Flavor-wise, the Bolívar Tesoro definitely lightens up, which is a welcome change. The cedar finally gives way, replaced by some charcoal tastiness and peanuts. Behind that is orange peel, espresso and black pepper. For the first time in the cigar, there’s a really distinct finish: burnt popcorn and black pepper. While flavor and strength are both medium-full, the body actually picks up to full. Construction is similar to the second third in just about every regard: a couple touch-ups and one cigar with a bad draw.
- When I finished smoking my final sample, I thought about smoking another large Bolívar salomones, the Bolívar Armonía, a 2008 Chinese exclusive. As you can see, that cigar is identical in terms of shape and size.
- There are two notable differences between the cigars. One, the Chinese version cost $160, five times the price of the German. The Chinese version is also much more limited 16,064 cigars compared to 60,000.
- I had never really thought about the possibility of duplicate Edición Regionals, but it’s definitely a thing. I asked Christoph Puszkar, the marketing director for 5th Avenue Products Trading GmbH, the German distributor, about the duplicate nature. He told me that Habanos S.A. allows it, but that it cannot be within two years of the release.

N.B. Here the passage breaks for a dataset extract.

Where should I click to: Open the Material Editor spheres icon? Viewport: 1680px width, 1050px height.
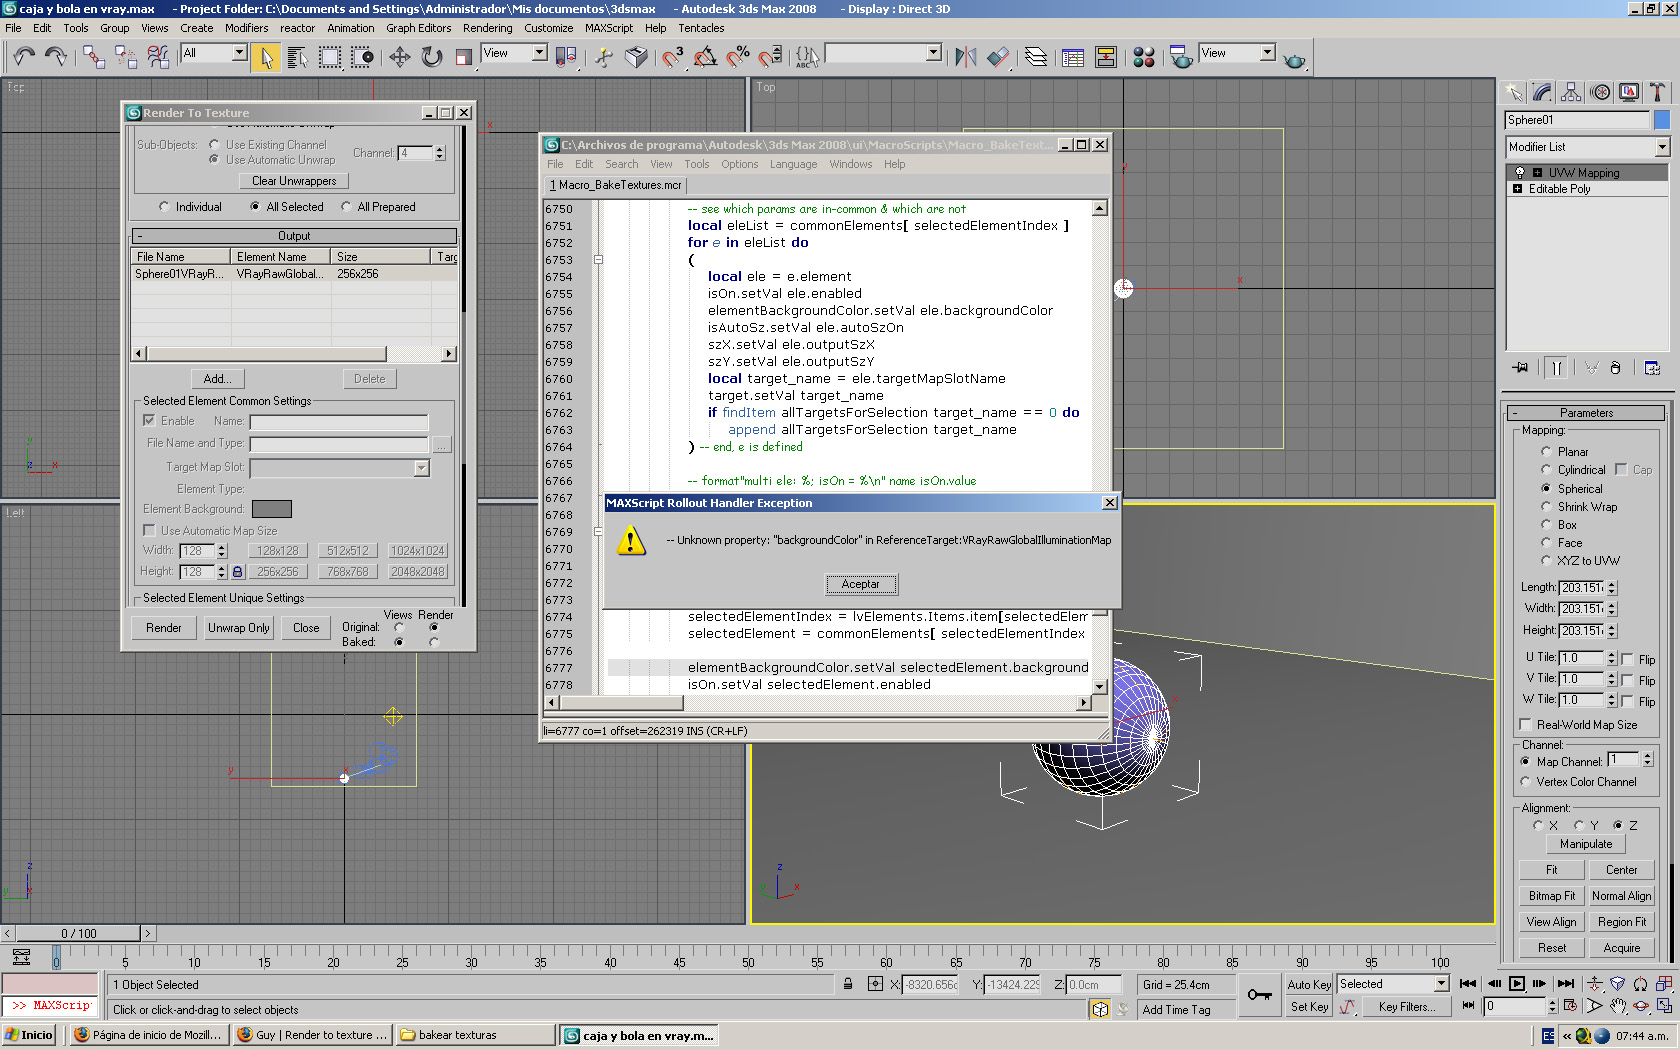tap(1144, 57)
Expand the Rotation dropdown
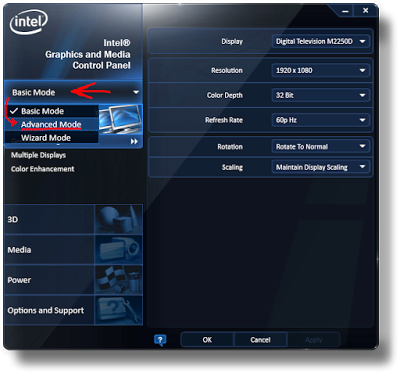This screenshot has height=373, width=400. 321,147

- This is by no means an exhaustive list, but here are some other examples of duplicate Edición Regionals:
- El Rey del Mundo (5 5/9 x 50)
- Vikingos (Baltic 2007)
- Elegantes (Switzerland 2010)
- Juan López (4 x 50)
- Ideales (Austria 2011)
- Chiado 1864 (Portugal 2014)
- Por Larrañaga (6 7/10 x 50)
- Magnificos (United Kingdom 2007)
- Legendarios (Spain 2012)
- Ramón Allones (4 x 50)
- Petit Robusto (Israel 2011)
- Special Selected Robusto Corto (Países Bajos 2013)

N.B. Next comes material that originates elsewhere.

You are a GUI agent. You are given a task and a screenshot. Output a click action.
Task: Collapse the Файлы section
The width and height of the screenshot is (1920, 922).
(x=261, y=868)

- Ramón Allones (4 1/3 x 52)
- Lusitanos (Portugal 2010)
- Petit Allónes (Andorra 2013)
- Ramón Allones (5 1/2 x 52 pirámides)
- Especial de Allones (France 2008)
- Belicosos (Germany 2010)
- Vegas Robaina (4 x 50)
- Petit Robusto (Portugal 2008)
- Petit Robusto (France 2010)
- El Rey del Mundo (5 5/9 x 50)
- The two that stand out are the Tesoro and the Por Larrañaga Legendarios. Both of those cigars are examples of much more affordable versions of cigars that are highly sought-after.
- While I had to touch-up the cigar a bit, it was never because the burn line was uneven, rather, sometimes the cigar just needed help from going out.
- There’s something beautiful about the thick ash forming on the bulbulous head.
- These came out of a box with a box code of ETP SEP 16.
- Cigars for this review were purchased by halfwheel.
- Final smoking time ranged widely from two hours and 15 minutes to three hours.
The Bolívar Tesoro is a good cigar. It wasn’t until I finished smoking my last sample that I realized that I thought about comparing it to the Armonía. I then realized it was identical, at least dimensions-wise. I smoked that cigar over seven years after it was released, whereas the Tesoro is obviously much fresher. The differences are stark, albeit predictable. The Tesoro is much more vibrant, much bolder and at least comparing the two experiences, much better. Flavor-wise, this is one of the better regionals I’ve smoked in quite some time. Construction-wise, it wasn't flawless and our scoring system punishes it, but I'd gladly buy more of these and smoke them now.